These School Marketing Phrases Must Die!

candle-4215628_1280.jpg

This morning I read a terrific blog by Mia Major, the content marketing manager at Finalsite.  We have never met, but I could tell from her topic that we were marketing soulmates, as she has been reading my mind and my mail, so to speak, for the last couple of decades.

Mia provided a list of top ten phrases to avoid in our communications, particularly on websites. I would extend that list to any conversation we have about our schools in print or in person.  

Why?

By definition, these cliches no longer distinguish our schools.  In fact, they insult our prospective families because we are telling them what to think, rather than demonstrating value and letting them draw their own conclusions.

Here's my list:

1. Academic excellence.  

Everyone claims this.  So what?  By whose standards? Prove it!

2. Tight-knit community.  

Often interpreted as "exclusive" or impenetrable to newcomers.

3. Hands-on learning. 

I agree that learning by doing is great. But this phrase is ubiquitous. Come to think about it, the guilds and the apprentice system of the Middle Ages were built on it.

4. Outstanding student-faculty relationships. 

For the prices we charge, these relationships better be outstanding! They are at the heart of any good education: "Teach students, not subjects."

5. Unique.  

Who isn't?

6. Beautiful campus.  

Whose isn't ... in its own unique way?

7. Diverse. 

Show us how.
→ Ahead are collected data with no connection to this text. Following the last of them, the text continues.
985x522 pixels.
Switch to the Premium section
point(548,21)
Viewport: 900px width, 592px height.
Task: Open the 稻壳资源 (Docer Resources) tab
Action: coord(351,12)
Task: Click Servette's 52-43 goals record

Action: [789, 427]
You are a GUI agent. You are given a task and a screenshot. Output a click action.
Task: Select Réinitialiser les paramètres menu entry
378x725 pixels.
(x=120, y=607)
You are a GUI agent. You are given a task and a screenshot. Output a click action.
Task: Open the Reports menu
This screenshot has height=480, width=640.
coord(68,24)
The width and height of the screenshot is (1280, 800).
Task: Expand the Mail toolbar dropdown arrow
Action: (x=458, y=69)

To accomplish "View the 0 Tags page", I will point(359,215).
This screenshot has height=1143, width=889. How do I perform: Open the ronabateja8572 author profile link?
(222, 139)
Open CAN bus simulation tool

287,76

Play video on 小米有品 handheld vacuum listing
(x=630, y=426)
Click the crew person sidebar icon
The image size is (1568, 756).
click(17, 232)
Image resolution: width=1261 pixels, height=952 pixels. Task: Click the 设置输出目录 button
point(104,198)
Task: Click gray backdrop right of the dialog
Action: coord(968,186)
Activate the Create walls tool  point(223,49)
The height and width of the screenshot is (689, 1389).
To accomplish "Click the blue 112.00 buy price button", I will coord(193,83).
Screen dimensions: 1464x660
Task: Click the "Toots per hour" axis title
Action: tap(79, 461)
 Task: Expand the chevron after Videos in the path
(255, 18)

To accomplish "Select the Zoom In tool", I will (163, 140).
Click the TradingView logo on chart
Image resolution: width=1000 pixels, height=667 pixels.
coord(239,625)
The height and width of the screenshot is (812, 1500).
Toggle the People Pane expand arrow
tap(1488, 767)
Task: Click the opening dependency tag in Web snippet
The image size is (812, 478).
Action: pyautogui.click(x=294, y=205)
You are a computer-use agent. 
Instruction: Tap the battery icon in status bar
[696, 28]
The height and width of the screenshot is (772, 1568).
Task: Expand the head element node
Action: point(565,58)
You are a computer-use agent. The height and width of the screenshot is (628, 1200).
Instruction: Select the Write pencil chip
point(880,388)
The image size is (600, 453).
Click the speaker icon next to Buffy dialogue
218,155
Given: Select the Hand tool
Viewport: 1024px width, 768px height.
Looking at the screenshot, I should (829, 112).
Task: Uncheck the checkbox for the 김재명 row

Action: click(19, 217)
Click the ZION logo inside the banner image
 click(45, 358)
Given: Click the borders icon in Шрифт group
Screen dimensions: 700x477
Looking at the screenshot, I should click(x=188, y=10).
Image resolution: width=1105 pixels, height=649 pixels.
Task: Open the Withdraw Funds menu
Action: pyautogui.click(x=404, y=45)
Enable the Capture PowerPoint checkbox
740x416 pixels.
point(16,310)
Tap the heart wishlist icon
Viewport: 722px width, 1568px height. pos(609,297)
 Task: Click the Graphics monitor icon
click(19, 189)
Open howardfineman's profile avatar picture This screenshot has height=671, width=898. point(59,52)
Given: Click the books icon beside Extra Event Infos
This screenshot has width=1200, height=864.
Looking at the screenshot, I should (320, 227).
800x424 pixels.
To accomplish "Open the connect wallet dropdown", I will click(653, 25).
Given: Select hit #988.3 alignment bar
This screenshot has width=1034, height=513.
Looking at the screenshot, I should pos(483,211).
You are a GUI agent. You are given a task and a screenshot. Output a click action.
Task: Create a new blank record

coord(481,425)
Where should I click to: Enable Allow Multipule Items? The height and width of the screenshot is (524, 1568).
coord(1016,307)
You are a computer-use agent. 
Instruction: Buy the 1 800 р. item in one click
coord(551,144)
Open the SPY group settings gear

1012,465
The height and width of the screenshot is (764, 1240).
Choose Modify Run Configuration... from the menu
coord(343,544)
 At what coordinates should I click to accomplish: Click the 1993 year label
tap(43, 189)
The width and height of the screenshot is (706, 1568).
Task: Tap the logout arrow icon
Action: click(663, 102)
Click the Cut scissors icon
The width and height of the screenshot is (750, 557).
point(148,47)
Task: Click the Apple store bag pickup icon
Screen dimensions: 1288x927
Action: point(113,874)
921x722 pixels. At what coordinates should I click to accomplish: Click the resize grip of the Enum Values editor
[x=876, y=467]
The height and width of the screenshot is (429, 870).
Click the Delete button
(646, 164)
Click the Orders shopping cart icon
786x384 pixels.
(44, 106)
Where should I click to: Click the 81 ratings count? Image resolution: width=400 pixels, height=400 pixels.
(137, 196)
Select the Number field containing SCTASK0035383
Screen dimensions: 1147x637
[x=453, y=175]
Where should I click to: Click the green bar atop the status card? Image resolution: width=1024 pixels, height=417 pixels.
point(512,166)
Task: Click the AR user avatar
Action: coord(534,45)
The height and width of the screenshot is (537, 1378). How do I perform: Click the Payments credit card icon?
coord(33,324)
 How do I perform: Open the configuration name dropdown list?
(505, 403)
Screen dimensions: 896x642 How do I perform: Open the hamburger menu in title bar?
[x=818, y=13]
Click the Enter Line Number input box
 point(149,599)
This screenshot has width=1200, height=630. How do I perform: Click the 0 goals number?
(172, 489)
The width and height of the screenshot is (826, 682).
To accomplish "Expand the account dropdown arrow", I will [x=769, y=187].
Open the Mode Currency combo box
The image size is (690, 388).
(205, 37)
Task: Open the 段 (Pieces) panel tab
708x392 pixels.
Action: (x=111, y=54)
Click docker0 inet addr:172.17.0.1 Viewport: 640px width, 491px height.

You may have several different kinds of diversity.  The question is, how inclusive are you?

8. Innovative. 

If you are not on the leading edge of teaching and learning, you're toast. Again, quit making the claim and prove it.

9. Nurturing.  

Unless it's your policy to cane recalcitrant students, this is an expected ingredient for any great education.

10. Academic rigor.  

Meaningless and endless homework, intended to create stress.  OK if you think that's the way students learn best. 

11. Warm, family environment.  

Most families I know are dysfunctional in their own way.  

12. Educating the whole child.  

Again, every school claims this.  Show the breadth and depth of your total curriculum and how it intentionally unfolds and builds, and you won't need to resort to stating the obvious.

The point is to quantify, prove, demonstrate, and show your differentiators.

How do you make a difference? Measure inputs and outcomes. Examine your real value proposition, which lets people judge for themselves whether you are right for them.

A good value proposition addresses 4 critical elements: 

  1. Return on Investment – ROI.  Outcomes -- not just the noble intentions of your mission and your philosophy of education.

  2. Transformational teaching and learning. Families enroll based on evidence that your teaching methods are cutting-edge and that your teachers’ skills are far beyond competent. They expect and are paying for not only individualized but transformational teaching and learning.

  3. Constituent orientationAlways thinking of the personal needs of those you serve.  The student’s needs come first. And the family needs the salve of customer convenience, connection, and community to justify the high cost.  In business, it’s called knowing and soothing their pain points. 

  4. Cost-consciousness and stewardship. Showing how your budget is the quantification of your mission statement. Showing how you are wisely investing and holding down expenses.  Directing funding in ways that respects the concerns of those we seek to serve, so that they will continue to invest in our mission.

If you continually hit on all four of these cylinders — these 4 dimensions — you literally drive value.

Let's quit insulting our customers by telling them what they should think about us.  Too often, other schools are saying exactly the same thing. As a result, we ALL lose credibility.